Records for locating described items:
[start]

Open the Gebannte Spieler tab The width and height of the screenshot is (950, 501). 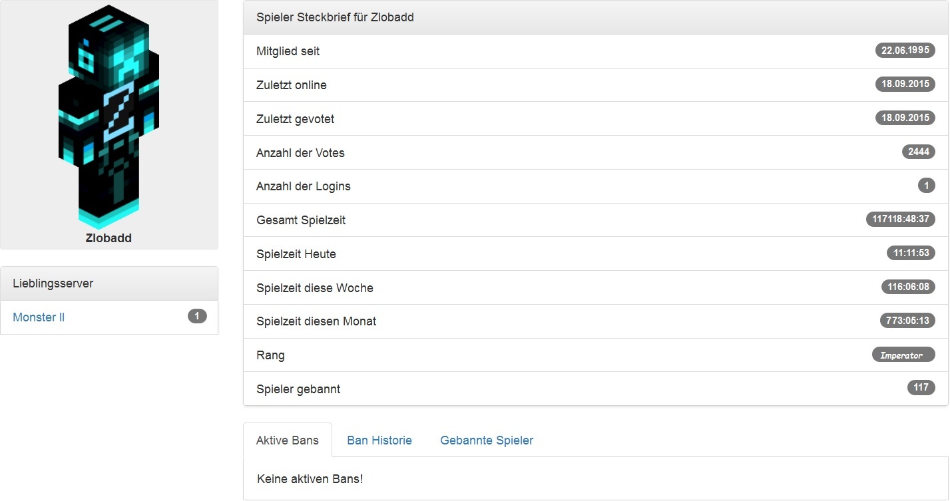click(x=487, y=440)

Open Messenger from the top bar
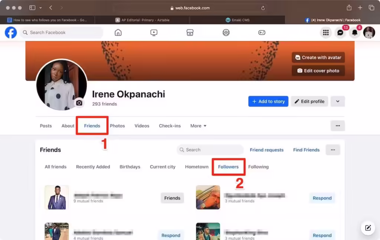pos(340,33)
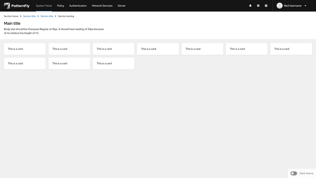This screenshot has width=316, height=178.
Task: Click the user avatar image
Action: pos(280,6)
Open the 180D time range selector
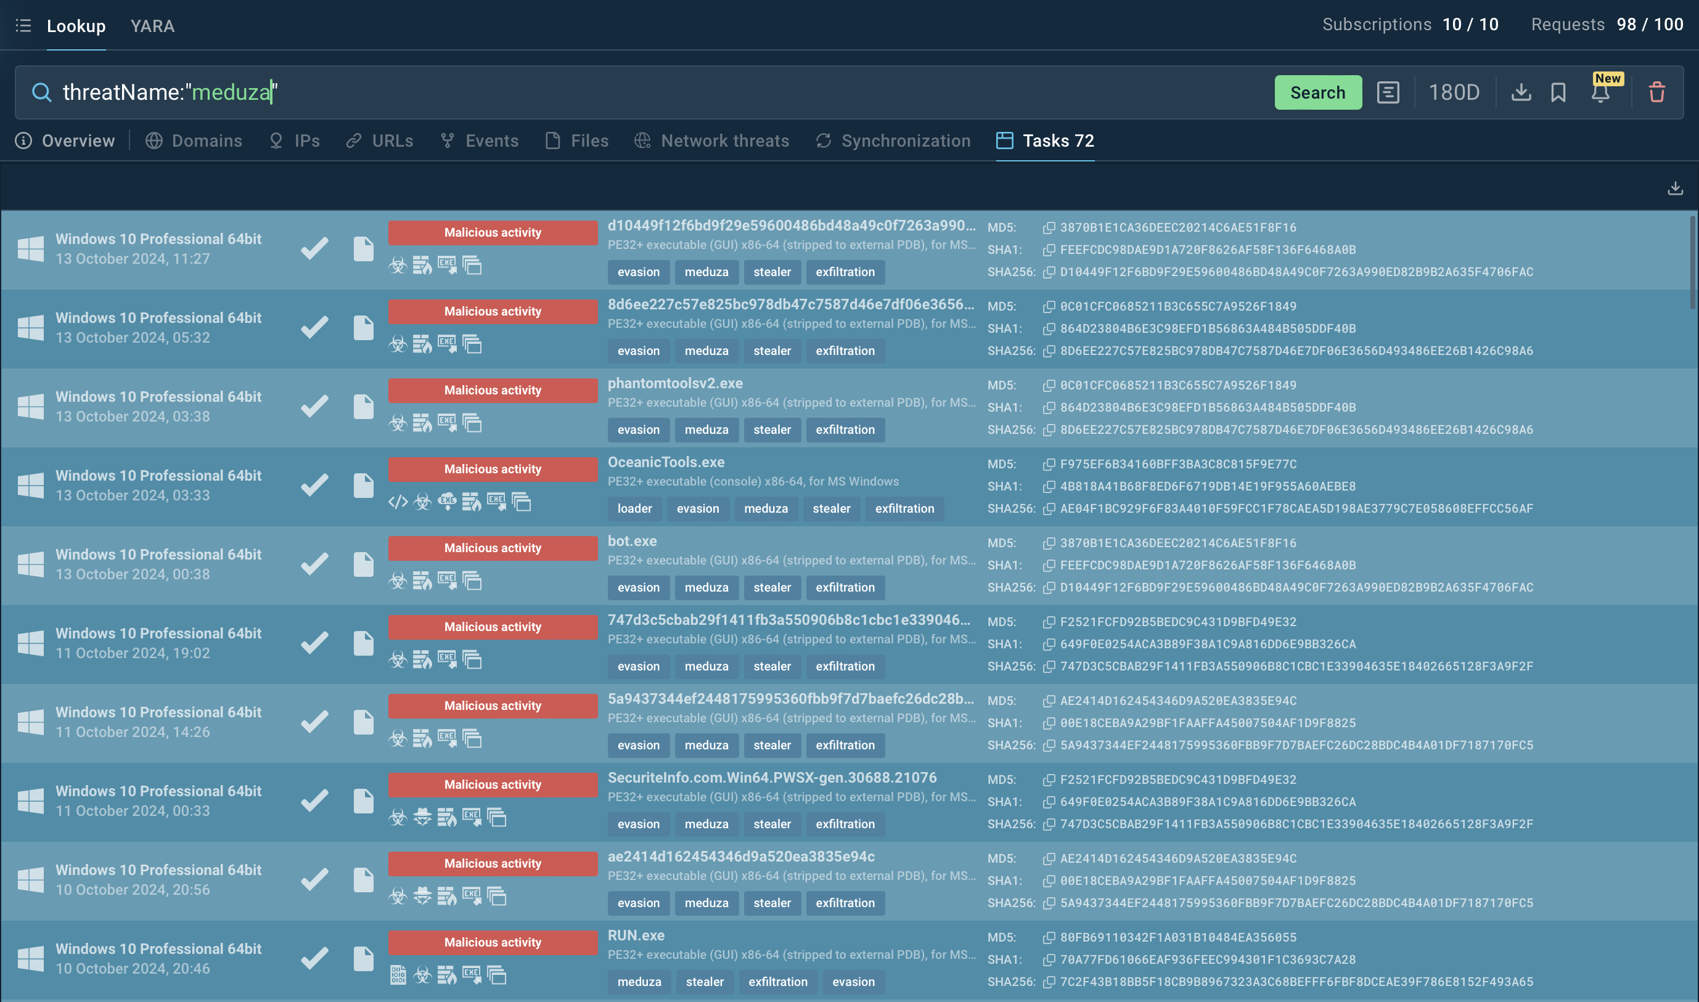 pos(1454,92)

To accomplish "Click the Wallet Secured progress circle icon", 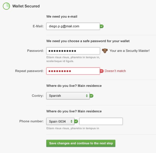I will click(6, 6).
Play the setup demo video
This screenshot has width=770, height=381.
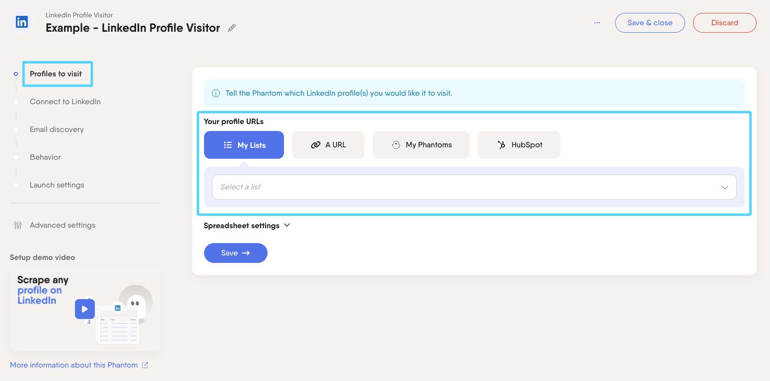click(85, 309)
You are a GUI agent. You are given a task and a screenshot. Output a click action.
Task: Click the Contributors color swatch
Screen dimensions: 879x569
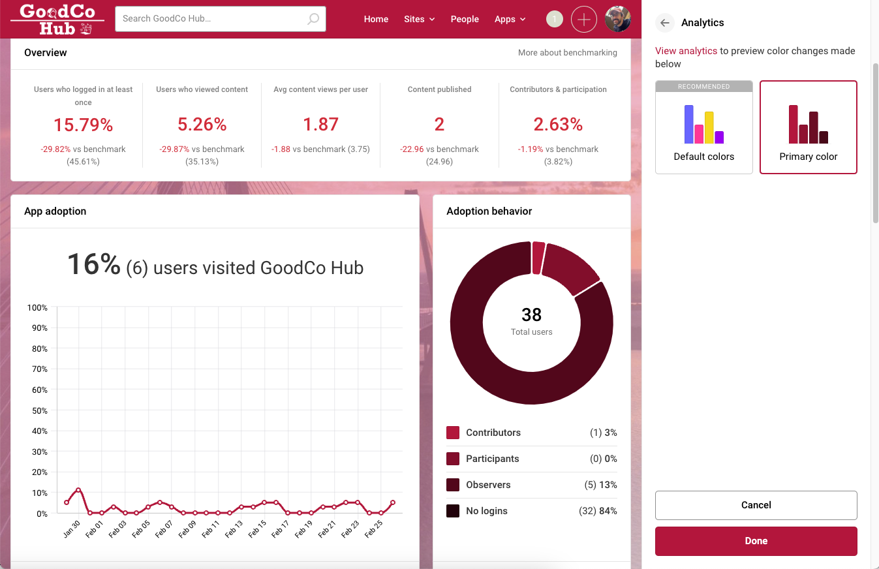click(453, 432)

[end]

WHAT YOU WILL DO
Starting at the line that contains "Play the setup demo video" and stopping at the end of the items, rewrite those lines with "demo video" changed to "tutorial video" and everything else unchanged. Leave the pictures out.

EXERCISE OUTPUT
Play the setup tutorial video
This screenshot has width=770, height=381.
click(85, 309)
You are a GUI agent. You are given a task and a screenshot. Output a click action.
Task: Click the Contributors color swatch
Screen dimensions: 879x569
click(453, 432)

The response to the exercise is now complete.